Projeto de lei propõe novo feriado em Santa Catarina e gera polêmica entre empresários
Um projeto de lei enviado pelo governo de Santa Catarina à Assembleia Legislativa (Alesc) está gerando intenso debate no estado. A proposta, entregue em 2 de fevereiro, estabelece o dia 25 de novembro como feriado estadual, em homenagem a Santa Catarina de Alexandria, figura histórica que inspirou o nome do estado.
Críticas do setor produtivo e questionamentos jurídicos
Entidades empresariais, incluindo a Federação das Associações Empresariais (Facisc) e a Associação Empresarial da Região Metropolitana de Florianópolis (AEMFLO), manifestaram forte oposição à medida. O principal argumento apresentado é o impacto negativo no setor produtivo, com prejuízos econômicos significativos para as empresas catarinenses.

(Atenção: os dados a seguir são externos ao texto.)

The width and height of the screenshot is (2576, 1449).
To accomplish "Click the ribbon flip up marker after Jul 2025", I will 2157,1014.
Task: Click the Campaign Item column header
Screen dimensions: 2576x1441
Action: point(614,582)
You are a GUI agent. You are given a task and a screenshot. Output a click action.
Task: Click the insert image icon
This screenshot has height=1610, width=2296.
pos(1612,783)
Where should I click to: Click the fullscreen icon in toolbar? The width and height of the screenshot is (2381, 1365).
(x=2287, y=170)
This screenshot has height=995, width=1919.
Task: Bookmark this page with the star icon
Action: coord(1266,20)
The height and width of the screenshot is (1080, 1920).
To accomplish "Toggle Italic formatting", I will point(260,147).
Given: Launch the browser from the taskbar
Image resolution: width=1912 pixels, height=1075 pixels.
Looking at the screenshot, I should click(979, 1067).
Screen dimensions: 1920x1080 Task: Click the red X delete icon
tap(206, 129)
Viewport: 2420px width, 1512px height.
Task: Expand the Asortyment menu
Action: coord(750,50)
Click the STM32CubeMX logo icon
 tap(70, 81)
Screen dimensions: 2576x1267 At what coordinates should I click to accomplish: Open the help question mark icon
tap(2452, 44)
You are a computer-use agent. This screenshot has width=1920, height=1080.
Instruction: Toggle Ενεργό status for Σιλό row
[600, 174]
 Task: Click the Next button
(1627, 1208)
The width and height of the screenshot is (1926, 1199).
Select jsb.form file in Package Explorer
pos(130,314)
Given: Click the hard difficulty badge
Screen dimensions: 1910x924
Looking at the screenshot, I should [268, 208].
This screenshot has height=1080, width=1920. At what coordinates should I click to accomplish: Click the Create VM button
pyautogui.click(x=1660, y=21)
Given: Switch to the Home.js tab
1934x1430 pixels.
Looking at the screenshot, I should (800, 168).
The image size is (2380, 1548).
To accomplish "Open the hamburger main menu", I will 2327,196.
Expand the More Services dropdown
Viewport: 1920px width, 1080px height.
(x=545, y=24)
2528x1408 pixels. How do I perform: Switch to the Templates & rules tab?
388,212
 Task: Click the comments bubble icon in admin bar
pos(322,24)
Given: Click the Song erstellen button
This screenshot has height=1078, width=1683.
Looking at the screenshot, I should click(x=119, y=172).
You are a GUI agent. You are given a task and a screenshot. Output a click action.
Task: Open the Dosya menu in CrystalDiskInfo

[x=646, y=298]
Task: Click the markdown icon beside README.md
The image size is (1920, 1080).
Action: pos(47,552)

Além das questões econômicas, as instituições questionam o respaldo jurídico da proposta. A legislação federal permite que cada estado institua apenas um feriado correspondente à sua Data Magna. Em Santa Catarina, essa data já é celebrada em 11 de agosto, o que, segundo os críticos, inviabilizaria legalmente a criação de um segundo feriado estadual.
Justificativa do governo e calendário potencialmente sobrecarregado
Em contrapartida, o governo estadual defende a medida como "legítima, adequada e alinhada à valorização da história e da identidade" catarinense. A justificativa do projeto ressalta que a data não possui apenas um viés religioso, mas representa um marco histórico e cultural fundamental para o estado.
Caso seja aprovado ainda em 2026, o novo feriado seria o quarto no mês de novembro, que já conta com:
- Dia de Finados (2 de novembro)
- Proclamação da República (15 de novembro)
- Dia da Consciência Negra (20 de novembro)
Essa concentração de dias não úteis preocupa ainda mais o setor empresarial, que vê na medida uma sobrecarga para a produtividade estadual.
Posicionamento formal das entidades empresariais
Em resposta ao projeto, a Facisc encaminhou uma nota oficial ao governo estadual, em conjunto com o Conselho das Federações Empresariais de Santa Catarina (Cofem). O documento expressa preocupação com a proposta e alerta para os possíveis danos à competitividade das empresas locais.
A AEMFLO e a CDL de São José também se posicionaram contra a iniciativa, argumentando que a criação de mais um feriado compromete o faturamento das empresas e dificulta a manutenção de postos de trabalho. As entidades destacaram que a medida "ocorre em um contexto econômico que exige cautela e equilíbrio nas decisões legislativas".
Como alternativa, caso a proposta avance no legislativo, as associações sugerem que os efeitos do feriado sejam transferidos para o domingo subsequente quando a data coincidir com dia útil, minimizando assim os impactos econômicos.
Até o momento, não há previsão concreta de quando o texto será discutido ou votado na Assembleia Legislativa, mantendo o tema em suspenso enquanto os debates continuam a aquecer o cenário político e econômico catarinense.